The scenario leading to the data loss is only possible, when:
- redo log is logically non-empty and consists of a single block only (starts and ends within the same block),
- during recovery ibuf merge happens and generates new redo records,
- we crashed after we generated the new redo records but before we flushed the page.

I injected extra debug code, which generates new dummy redo records during recovery, to reproduce the issue.

In theory such records could possibly be generated by the ibuf merges (during recovery).

The fix is not to initialize first_rec_group for the first block in the log_start() unless start_lsn points to the beginning of the block, or it is zero.
[14 Mar 13:51] Pawel Olchawa
Posted by developer:
 
Special thanks for reporting the bug.

The fix we decided for, is not to re-initialize the first_rec_group unless it seems to be corrupted after the recovery. In order to determine that, we track expected values of first_rec_group during the recovery (whenever we progress with recovered_lsn).

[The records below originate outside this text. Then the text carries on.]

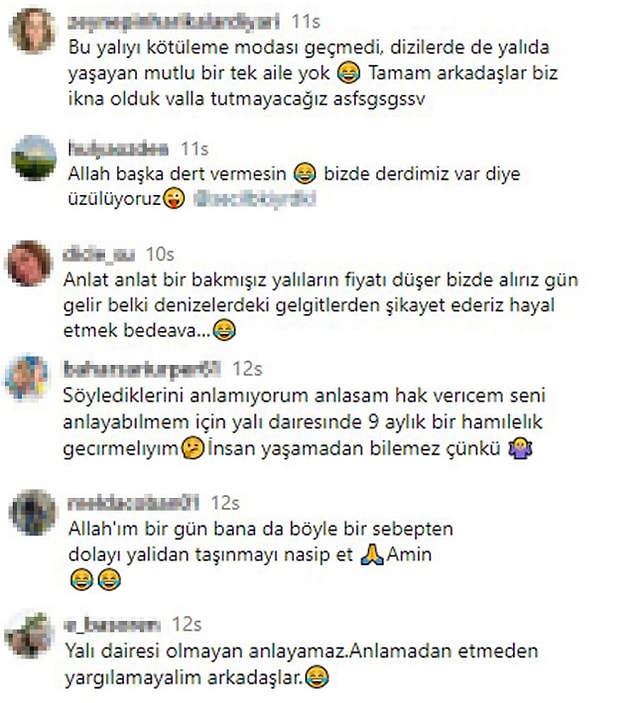Open the avatar beside the 'Söylediklerini anlamıyorum' comment

point(26,377)
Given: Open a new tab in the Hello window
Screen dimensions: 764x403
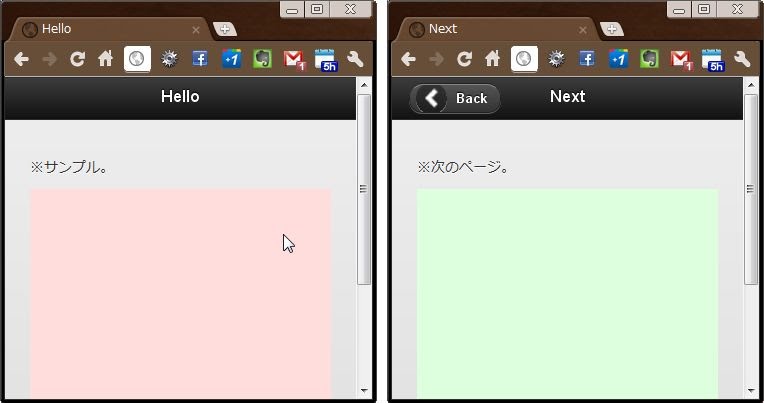Looking at the screenshot, I should [224, 29].
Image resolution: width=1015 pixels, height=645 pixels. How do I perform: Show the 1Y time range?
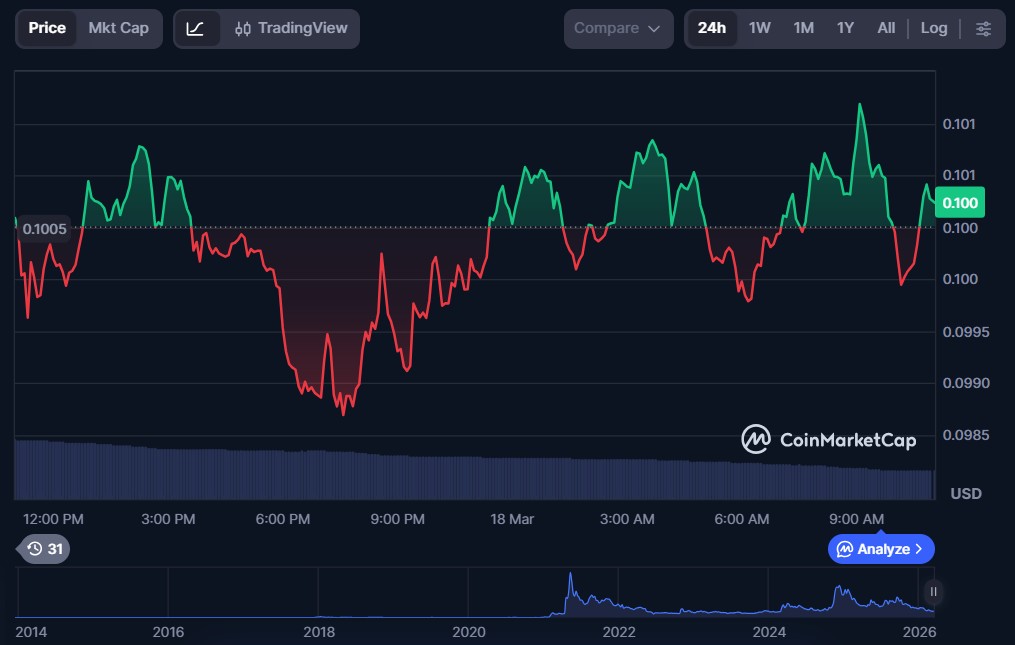[x=845, y=29]
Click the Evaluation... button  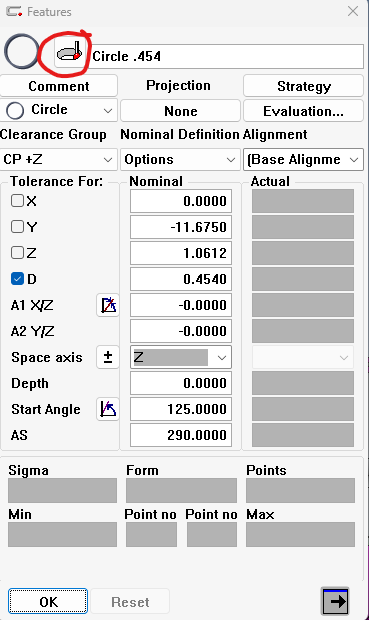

Note that in all versions of MySQL earlier than 8.0.5, the bug could manifest in a different way. We were never re-initializing the first_rec_group after recovery ended with success. If the last block had a corrupted first_rec_group on disk, recovery could still end with success if it was started in earlier block. After recovery ended, we would proceed with normal workload, inserting new redo records to the corrupted block. If we crashed, data loss was possible then. All because of the corrupted redo log, which was corrupted before we started the MySQL. That could be misleading because the recovery stated that all was fine within the redo files. This would be unlikely (but still possible to happen) if checksums for redo were enabled. However user could decide to disable those checksums in which case the risk could be higher. The MySQL should not produce such corrupted files itself, so it is not that important to fix this bug for earlier versions of MySQL.
[23 Mar 13:28] Daniel Price
Posted by developer:
 
Fixed as of the upcoming 8.0.17 release, and here's the changelog entry:

There was potential for data loss to occur if the redo log was not
logically empty and comprised a single block, and the server exited during
recovery after an insert buffer merge generated new redo records but
before the new records could be flushed to disk.